WORK INSTRUCTIONS
Copy the data below word for word, everything from the line containing "Click the dyno gauge testing icon" down to the line containing "pyautogui.click(x=195, y=29)", and nothing else.

GIVEN INFORMATION
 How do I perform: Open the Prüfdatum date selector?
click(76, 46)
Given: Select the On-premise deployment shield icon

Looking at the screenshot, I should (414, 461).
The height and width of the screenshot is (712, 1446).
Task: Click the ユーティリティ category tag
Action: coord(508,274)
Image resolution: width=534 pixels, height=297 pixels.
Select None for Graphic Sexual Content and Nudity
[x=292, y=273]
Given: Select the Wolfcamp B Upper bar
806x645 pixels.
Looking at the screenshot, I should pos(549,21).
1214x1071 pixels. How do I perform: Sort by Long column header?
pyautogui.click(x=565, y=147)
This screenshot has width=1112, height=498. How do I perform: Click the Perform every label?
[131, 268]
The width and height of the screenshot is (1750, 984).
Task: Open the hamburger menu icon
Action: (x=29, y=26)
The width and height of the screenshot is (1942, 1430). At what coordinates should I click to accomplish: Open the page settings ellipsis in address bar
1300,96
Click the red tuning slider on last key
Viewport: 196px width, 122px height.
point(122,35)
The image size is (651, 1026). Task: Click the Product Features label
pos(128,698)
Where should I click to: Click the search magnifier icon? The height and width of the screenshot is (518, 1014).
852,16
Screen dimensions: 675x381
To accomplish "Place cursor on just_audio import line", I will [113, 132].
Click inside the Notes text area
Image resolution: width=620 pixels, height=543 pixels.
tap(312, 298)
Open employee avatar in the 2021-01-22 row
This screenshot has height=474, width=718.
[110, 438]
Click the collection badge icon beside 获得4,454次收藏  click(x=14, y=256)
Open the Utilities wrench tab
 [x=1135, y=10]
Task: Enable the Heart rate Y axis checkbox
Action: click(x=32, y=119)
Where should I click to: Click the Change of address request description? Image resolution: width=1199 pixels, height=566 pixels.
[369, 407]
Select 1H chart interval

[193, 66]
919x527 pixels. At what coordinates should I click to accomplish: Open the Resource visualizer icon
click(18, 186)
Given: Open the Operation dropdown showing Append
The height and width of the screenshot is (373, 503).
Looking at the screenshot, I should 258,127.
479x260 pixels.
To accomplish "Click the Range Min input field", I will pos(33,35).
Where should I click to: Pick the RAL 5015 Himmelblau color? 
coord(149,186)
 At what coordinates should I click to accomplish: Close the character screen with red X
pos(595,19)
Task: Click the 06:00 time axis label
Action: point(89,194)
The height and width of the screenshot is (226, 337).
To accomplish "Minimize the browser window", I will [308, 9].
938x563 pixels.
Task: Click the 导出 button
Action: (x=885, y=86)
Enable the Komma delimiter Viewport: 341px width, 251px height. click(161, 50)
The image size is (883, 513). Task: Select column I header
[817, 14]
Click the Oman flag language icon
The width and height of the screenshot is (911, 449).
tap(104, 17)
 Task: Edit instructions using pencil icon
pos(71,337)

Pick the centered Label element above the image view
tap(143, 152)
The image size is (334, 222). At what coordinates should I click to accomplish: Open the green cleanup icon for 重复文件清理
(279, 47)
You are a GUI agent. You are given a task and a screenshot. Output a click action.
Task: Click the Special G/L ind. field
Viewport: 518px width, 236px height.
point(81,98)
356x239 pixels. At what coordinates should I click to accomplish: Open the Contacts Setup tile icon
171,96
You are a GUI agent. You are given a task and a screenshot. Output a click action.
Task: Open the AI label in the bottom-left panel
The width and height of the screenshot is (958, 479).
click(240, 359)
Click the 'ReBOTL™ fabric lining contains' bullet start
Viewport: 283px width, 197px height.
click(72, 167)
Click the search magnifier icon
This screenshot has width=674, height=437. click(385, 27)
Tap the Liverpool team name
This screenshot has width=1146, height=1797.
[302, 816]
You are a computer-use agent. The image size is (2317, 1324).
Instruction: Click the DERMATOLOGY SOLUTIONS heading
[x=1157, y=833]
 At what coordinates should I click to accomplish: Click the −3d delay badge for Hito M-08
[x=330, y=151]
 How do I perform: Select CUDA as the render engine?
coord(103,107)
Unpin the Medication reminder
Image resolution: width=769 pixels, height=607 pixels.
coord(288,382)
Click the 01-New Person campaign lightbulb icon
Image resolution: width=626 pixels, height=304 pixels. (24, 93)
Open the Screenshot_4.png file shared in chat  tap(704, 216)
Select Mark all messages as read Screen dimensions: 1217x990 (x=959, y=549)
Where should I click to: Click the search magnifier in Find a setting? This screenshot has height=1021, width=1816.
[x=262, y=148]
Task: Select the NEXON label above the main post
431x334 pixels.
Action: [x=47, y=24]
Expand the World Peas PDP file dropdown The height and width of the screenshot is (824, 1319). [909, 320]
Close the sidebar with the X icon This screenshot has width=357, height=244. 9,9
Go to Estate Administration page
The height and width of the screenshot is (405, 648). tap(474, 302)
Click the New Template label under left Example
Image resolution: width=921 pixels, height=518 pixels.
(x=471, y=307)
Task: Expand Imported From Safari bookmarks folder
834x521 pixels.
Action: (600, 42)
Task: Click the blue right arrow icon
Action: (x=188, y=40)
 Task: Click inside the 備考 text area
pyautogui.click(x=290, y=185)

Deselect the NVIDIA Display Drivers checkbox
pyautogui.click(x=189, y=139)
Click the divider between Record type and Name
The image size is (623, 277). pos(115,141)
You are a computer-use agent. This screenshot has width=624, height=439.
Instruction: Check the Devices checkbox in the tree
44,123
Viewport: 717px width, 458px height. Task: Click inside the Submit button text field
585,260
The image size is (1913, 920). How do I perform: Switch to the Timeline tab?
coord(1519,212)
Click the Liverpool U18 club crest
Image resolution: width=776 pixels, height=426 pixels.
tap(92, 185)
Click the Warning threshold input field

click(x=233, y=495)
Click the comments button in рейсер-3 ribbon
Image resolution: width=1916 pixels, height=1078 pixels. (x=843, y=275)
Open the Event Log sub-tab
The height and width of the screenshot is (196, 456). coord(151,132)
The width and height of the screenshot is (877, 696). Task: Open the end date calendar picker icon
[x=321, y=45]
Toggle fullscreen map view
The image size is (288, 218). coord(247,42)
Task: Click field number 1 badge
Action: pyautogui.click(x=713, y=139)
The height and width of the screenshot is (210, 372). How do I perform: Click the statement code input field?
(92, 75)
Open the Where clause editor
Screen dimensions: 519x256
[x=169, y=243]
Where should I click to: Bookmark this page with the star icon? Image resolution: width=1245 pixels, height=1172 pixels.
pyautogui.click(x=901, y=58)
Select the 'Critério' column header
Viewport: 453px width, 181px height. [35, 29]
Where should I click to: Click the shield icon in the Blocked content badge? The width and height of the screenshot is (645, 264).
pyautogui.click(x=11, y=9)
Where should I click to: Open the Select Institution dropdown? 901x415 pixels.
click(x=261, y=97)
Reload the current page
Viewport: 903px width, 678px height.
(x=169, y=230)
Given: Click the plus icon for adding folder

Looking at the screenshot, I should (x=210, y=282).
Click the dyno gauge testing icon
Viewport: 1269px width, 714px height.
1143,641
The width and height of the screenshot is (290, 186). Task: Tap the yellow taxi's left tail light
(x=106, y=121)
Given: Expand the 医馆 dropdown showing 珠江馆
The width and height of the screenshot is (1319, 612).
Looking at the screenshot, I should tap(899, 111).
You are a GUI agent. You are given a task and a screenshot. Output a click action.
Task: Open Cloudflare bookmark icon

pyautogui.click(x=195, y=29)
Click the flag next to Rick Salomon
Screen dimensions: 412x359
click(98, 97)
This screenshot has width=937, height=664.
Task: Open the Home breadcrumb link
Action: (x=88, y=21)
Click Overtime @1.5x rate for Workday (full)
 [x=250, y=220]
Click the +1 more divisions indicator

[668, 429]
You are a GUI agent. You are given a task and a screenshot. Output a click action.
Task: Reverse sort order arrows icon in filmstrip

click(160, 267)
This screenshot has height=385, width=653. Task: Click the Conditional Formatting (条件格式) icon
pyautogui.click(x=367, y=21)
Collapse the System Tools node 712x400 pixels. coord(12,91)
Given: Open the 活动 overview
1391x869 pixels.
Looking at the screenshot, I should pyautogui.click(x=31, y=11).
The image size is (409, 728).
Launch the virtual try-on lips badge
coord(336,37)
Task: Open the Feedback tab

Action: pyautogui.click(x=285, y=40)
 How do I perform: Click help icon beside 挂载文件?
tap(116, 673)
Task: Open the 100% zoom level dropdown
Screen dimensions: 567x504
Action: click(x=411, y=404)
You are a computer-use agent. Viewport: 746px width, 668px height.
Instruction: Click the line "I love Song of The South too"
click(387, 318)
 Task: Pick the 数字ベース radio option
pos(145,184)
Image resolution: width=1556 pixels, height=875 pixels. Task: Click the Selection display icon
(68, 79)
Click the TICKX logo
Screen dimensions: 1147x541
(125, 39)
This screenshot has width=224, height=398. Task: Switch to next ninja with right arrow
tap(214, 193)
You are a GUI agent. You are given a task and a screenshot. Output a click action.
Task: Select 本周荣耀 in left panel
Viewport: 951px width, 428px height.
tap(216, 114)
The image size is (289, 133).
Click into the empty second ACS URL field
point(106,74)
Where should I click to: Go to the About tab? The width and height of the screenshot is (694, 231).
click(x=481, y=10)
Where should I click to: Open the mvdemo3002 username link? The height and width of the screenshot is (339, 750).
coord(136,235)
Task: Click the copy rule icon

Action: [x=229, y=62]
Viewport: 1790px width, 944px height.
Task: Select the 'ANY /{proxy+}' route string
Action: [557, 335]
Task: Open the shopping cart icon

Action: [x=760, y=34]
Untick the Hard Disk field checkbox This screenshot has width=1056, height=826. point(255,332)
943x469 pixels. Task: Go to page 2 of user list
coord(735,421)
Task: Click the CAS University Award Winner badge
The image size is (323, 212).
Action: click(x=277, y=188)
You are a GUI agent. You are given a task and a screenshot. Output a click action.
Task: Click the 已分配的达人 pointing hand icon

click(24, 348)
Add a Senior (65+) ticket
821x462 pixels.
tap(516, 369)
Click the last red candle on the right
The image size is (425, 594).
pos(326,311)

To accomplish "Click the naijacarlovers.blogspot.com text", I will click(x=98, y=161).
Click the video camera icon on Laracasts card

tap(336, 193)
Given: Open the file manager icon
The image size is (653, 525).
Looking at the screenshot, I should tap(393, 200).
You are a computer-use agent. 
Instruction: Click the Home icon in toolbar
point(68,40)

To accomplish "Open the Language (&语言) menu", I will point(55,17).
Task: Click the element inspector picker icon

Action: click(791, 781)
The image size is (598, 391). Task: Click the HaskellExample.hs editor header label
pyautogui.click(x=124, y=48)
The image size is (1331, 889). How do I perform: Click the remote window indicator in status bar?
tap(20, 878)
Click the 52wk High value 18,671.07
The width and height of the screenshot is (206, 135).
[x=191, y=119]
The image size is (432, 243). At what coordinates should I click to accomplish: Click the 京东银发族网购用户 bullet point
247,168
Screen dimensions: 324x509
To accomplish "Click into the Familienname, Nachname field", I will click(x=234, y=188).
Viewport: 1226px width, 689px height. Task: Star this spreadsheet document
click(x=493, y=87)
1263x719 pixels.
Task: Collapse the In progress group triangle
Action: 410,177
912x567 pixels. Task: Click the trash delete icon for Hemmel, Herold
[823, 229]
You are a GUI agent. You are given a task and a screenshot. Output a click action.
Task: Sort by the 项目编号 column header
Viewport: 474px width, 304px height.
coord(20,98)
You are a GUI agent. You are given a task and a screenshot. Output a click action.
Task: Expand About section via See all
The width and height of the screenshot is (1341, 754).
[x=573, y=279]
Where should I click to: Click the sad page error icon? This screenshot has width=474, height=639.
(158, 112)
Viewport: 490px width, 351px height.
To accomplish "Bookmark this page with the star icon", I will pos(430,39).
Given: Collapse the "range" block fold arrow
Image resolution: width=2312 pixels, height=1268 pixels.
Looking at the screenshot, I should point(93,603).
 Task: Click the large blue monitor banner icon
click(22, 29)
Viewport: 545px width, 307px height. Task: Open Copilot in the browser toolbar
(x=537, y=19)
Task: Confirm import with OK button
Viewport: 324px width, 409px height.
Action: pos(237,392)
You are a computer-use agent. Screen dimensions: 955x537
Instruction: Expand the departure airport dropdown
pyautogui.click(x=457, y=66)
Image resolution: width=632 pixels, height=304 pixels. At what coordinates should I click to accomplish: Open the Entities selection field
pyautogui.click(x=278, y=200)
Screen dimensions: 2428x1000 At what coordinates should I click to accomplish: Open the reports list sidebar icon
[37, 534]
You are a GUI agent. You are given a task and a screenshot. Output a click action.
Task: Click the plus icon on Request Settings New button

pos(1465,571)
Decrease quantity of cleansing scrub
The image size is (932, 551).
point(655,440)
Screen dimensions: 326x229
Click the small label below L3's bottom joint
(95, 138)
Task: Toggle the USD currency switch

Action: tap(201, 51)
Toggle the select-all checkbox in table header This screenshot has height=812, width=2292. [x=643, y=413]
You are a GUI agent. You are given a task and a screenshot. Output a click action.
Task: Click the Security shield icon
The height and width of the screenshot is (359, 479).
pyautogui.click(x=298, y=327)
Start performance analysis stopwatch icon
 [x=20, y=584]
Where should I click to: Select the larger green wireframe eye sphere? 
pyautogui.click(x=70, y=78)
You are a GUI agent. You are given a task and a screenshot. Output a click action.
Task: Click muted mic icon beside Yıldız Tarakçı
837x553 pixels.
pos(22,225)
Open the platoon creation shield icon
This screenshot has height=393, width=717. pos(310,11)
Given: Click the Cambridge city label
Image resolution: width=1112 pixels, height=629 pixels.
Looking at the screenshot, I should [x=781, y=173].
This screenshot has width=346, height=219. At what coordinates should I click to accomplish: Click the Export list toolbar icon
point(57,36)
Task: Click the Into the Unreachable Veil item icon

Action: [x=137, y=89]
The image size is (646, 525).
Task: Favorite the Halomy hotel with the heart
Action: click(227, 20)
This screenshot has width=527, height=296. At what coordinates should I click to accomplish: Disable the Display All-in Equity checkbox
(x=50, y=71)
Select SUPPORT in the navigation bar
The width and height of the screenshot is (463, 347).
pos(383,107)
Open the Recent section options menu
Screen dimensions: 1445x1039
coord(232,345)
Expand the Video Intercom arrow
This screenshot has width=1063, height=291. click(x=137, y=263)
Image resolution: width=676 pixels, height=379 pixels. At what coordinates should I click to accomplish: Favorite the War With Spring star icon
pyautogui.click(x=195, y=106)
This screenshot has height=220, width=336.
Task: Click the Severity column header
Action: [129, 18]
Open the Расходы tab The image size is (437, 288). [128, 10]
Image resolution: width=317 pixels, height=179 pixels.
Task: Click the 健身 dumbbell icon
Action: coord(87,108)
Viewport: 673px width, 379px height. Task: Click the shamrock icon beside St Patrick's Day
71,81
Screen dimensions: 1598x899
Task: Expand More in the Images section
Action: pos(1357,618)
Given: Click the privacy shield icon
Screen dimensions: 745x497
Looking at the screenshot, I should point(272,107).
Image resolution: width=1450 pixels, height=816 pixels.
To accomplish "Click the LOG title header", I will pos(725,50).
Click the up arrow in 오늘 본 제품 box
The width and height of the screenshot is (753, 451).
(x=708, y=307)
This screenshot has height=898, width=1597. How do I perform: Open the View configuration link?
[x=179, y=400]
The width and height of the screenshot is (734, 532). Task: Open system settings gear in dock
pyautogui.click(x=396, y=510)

SOLVED EXERCISE
Click the dyno gauge testing icon
Viewport: 1269px width, 714px height.
1143,641
The width and height of the screenshot is (290, 186). Task: Tap the yellow taxi's left tail light
(x=106, y=121)
Given: Expand the 医馆 dropdown showing 珠江馆
The width and height of the screenshot is (1319, 612).
Looking at the screenshot, I should tap(899, 111).
You are a GUI agent. You are given a task and a screenshot. Output a click action.
Task: Open Cloudflare bookmark icon

pyautogui.click(x=195, y=29)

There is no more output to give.